# WHAT THE TASK ASKS:
Among the records that follow, set down only the lines from the one containing "Given: Go to the first carousel slide dot" to the one containing "Open the Hizmet Koşulları link", both included, exactly.

──────── INPUT FOR THIS TASK

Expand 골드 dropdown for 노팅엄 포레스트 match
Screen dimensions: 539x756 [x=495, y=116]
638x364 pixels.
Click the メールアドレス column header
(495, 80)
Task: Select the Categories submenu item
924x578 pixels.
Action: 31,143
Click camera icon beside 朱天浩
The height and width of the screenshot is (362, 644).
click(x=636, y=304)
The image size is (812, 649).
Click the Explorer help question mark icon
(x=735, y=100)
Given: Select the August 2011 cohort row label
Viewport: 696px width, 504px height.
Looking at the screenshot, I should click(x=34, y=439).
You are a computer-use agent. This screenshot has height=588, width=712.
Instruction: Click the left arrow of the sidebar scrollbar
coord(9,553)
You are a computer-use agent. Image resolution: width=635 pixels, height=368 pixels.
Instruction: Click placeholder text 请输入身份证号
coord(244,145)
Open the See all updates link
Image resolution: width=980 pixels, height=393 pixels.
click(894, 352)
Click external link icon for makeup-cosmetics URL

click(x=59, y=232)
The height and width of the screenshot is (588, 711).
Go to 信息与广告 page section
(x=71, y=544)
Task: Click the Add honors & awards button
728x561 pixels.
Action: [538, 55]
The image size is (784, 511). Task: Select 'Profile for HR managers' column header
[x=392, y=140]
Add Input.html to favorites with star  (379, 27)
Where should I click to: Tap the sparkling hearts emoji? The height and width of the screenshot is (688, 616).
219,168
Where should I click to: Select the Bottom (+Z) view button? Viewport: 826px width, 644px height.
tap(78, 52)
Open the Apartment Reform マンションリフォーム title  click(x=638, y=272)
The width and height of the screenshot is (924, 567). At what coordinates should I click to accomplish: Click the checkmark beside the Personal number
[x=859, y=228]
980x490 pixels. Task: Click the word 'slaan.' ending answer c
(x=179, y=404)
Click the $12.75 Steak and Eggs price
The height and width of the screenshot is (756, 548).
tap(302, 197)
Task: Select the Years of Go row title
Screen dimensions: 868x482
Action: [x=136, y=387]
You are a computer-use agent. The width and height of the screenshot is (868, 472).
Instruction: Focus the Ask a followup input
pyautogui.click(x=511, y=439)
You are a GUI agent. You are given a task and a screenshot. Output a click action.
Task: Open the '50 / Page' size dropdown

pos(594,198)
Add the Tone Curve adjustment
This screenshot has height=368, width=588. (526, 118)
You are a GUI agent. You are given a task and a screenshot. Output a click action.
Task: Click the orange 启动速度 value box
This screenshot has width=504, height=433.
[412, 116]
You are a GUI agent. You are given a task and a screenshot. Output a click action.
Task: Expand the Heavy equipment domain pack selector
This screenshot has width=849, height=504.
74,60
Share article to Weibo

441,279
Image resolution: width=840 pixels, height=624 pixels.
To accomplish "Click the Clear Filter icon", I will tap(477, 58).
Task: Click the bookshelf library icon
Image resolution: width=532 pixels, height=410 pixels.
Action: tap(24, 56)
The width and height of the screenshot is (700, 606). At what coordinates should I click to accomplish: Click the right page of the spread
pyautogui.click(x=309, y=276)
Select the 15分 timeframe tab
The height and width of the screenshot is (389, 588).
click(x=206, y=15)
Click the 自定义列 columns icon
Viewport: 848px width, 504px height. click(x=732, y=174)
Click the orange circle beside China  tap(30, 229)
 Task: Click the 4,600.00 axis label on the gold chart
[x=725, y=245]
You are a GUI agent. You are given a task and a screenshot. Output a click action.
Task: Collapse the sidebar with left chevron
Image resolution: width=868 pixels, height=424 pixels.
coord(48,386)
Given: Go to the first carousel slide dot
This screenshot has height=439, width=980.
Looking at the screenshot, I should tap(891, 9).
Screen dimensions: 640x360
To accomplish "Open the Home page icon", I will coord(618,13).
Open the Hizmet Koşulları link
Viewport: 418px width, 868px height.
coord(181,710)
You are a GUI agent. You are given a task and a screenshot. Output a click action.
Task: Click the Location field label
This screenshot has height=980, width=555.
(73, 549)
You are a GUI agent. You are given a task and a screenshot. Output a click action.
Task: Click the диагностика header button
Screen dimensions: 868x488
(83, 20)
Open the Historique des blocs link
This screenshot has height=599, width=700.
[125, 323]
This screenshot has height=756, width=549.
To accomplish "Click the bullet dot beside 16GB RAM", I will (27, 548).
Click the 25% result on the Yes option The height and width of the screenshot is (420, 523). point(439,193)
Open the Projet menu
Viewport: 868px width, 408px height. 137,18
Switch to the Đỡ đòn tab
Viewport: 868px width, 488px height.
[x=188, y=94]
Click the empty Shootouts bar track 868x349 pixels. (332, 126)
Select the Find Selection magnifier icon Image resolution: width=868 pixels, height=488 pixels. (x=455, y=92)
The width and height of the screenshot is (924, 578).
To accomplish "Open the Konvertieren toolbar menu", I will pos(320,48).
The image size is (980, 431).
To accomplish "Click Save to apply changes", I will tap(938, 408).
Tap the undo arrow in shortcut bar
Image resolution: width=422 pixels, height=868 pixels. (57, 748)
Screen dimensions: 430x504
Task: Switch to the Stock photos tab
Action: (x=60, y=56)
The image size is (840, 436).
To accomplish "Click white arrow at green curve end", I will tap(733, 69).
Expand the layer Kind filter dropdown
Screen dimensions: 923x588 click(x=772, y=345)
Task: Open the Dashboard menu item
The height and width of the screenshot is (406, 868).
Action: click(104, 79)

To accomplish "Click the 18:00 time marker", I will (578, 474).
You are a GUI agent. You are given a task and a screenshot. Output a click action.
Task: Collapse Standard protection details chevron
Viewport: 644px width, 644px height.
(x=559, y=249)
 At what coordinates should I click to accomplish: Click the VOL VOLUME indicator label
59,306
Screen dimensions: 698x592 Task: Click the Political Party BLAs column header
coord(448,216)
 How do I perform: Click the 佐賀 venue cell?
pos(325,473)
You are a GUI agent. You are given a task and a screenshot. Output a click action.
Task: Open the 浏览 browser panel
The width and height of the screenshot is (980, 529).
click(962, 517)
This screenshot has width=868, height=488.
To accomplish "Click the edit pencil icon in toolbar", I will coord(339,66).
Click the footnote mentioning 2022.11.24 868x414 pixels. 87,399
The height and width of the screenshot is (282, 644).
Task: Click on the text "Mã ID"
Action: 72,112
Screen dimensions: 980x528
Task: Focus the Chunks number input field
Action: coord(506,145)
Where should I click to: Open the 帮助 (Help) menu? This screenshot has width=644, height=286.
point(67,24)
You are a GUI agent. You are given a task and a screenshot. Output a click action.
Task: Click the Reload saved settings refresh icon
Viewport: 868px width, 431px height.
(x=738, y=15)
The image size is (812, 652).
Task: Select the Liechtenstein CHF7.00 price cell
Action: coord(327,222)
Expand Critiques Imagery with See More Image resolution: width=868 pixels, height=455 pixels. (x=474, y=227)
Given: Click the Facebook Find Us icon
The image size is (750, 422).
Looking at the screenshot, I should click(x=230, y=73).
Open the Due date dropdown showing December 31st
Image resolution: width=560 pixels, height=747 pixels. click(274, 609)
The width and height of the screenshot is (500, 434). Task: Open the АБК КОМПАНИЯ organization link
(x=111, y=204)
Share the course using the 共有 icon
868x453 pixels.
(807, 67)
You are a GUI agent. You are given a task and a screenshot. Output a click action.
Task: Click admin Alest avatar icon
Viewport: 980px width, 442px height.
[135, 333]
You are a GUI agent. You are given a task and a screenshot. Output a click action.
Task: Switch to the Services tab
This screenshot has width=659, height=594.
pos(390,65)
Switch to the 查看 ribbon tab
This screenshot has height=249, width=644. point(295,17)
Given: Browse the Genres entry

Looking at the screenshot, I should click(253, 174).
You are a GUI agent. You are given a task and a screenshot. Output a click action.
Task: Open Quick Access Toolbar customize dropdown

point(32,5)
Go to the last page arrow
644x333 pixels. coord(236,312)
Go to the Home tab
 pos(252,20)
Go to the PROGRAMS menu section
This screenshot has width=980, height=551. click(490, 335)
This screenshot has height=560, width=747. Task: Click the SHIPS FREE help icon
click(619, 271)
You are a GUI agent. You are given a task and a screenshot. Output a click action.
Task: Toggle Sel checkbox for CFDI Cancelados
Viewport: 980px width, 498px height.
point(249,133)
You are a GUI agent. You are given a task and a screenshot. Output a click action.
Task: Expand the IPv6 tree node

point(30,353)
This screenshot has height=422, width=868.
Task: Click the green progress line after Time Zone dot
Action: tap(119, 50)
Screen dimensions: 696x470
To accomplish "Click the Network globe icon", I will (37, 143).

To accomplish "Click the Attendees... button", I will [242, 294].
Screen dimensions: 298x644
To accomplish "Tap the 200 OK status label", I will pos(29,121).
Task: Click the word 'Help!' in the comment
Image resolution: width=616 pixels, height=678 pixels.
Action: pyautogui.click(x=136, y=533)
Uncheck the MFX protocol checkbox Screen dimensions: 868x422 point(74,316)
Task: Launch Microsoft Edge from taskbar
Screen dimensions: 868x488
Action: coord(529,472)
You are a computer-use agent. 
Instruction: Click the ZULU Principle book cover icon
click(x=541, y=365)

────────────────

# ANSWER SECTION:
Given: Go to the first carousel slide dot
This screenshot has height=439, width=980.
Looking at the screenshot, I should tap(891, 9).
Screen dimensions: 640x360
To accomplish "Open the Home page icon", I will coord(618,13).
Open the Hizmet Koşulları link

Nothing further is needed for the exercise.